Your instructions
Condense the paragraph of the excerpted passage that begins "As a software jock" into a short bulleted list of its main facts.

Excerpted passage
One little problem. Tubers have thin skins and are designed to grow
underground, where they have a constant supply of moisture. The surrounding
earth keeps them from getting bruised. Also, potatoes exposed to light develop
green pigment, which ruins them.


As a software jock, I can tell you that it sometimes seems like the US
Patent Office no longer bothers to find out if something has long been
a common practice before issuing a patent -- they count on someone with
lots of money challenging the patent later. People have succeeded in
patenting techniques that were described in undergraduate textbooks and
distributed in open source software many years before, things so
obvious no one ever thought of patenting them. IBM publishes a special
journal of off-the-cuff ideas mainly so that these ideas will be in the
public domain and their lawyers will have an easier case should any
later be patented.

Decades ago, "topatoes", a tomato scion grafted onto a potato stock,
were sold in the kind of mail-order semi-scam that gardeners in winter
often can't resist. Needless to say, they aren't tremendously
productive of either tomatoes or potatoes, but they are kind of cool.

Records for locating displayed items:
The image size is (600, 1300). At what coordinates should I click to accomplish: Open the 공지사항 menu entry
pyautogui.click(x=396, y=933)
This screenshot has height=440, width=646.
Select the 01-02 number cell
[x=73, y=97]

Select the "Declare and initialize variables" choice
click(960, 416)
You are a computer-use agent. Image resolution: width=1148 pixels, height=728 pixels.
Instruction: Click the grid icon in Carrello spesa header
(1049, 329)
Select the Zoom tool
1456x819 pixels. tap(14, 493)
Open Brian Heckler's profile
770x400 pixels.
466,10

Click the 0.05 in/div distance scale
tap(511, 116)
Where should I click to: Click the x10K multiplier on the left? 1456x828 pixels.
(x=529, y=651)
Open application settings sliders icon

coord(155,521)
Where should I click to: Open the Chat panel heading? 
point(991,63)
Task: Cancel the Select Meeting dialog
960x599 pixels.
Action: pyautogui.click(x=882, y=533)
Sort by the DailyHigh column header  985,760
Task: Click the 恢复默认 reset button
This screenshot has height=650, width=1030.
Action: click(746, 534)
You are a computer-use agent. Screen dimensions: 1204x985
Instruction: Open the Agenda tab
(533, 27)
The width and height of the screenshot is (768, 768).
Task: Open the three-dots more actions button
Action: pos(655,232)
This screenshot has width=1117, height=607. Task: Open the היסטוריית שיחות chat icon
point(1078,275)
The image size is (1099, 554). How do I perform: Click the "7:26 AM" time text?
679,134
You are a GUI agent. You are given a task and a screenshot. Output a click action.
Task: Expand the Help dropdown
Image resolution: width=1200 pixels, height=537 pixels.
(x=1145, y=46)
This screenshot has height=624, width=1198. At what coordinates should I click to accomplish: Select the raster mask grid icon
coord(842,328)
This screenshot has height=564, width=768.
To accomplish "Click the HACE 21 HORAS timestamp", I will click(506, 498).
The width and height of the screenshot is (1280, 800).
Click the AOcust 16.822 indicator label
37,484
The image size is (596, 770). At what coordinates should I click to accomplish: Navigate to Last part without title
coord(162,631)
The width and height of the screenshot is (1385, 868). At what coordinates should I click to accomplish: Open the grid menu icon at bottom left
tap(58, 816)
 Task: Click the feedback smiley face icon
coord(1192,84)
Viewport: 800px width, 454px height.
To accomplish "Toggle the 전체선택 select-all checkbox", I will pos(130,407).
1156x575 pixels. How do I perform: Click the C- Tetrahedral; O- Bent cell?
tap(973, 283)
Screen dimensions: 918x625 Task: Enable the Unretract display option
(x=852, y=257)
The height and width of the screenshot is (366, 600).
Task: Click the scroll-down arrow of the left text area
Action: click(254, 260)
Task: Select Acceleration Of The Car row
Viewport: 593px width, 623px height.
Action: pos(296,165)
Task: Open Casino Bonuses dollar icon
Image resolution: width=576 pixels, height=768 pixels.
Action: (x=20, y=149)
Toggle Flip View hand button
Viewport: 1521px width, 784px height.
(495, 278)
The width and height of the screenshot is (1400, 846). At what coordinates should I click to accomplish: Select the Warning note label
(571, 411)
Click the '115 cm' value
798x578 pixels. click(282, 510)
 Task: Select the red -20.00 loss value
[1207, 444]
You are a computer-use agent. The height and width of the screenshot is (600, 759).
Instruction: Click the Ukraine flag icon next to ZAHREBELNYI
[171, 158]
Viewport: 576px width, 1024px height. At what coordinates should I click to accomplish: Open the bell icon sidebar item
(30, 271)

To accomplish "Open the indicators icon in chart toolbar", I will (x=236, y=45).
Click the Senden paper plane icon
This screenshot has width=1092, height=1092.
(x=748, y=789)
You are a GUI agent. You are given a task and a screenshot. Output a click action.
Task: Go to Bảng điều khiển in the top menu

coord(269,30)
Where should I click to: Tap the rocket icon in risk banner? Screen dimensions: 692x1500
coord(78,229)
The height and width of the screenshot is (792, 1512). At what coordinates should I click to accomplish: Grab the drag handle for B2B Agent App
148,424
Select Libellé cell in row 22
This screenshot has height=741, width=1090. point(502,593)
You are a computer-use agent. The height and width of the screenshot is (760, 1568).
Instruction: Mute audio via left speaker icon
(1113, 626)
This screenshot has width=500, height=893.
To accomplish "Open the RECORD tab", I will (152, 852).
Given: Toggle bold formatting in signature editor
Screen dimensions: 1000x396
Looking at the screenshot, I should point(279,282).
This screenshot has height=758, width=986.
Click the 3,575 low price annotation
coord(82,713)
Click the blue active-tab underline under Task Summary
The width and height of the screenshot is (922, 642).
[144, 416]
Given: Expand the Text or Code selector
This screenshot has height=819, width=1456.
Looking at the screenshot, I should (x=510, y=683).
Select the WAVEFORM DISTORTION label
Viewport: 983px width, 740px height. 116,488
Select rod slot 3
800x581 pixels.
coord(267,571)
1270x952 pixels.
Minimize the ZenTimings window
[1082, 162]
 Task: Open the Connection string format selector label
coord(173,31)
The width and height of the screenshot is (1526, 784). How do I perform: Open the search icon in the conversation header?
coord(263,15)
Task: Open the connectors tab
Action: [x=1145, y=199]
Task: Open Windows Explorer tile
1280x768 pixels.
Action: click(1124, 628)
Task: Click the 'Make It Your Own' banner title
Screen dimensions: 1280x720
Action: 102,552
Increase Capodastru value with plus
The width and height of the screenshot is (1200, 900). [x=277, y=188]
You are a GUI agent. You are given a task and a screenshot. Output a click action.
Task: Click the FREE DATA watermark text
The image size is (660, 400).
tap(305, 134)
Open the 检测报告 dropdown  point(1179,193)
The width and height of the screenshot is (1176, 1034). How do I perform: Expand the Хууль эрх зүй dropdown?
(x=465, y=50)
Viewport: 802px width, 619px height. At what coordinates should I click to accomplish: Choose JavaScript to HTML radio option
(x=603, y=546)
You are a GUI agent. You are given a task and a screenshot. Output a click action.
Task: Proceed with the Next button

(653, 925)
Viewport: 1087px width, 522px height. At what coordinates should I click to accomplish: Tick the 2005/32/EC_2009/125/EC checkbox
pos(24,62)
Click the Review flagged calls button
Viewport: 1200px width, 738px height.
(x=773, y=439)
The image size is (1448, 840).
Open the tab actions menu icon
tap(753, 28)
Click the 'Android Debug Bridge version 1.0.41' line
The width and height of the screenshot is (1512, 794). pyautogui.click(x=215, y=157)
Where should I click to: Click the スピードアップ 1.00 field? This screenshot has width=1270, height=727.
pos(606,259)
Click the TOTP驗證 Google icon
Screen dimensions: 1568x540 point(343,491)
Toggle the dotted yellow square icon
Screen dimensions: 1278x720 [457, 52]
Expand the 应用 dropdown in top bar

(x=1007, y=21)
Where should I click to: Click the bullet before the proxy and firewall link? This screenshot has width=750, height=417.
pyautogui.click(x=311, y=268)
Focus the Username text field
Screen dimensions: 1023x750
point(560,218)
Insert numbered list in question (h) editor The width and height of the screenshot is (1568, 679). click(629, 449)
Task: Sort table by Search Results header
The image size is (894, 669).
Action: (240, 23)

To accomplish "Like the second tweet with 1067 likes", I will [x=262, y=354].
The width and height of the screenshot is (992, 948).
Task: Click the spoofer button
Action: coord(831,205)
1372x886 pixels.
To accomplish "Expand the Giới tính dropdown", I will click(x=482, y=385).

Finished task
- The US Patent Office sometimes seems not to check whether something has long been common practice before granting a patent. It relies on well-funded parties to challenge the patent later.
- People have patented techniques that had appeared years earlier in undergraduate textbooks and open source software. These techniques were so obvious that no one had thought to patent them.
- IBM publishes a journal of off-the-cuff ideas mainly to put them in the public domain. This gives its lawyers an easier case if anyone later patents those ideas.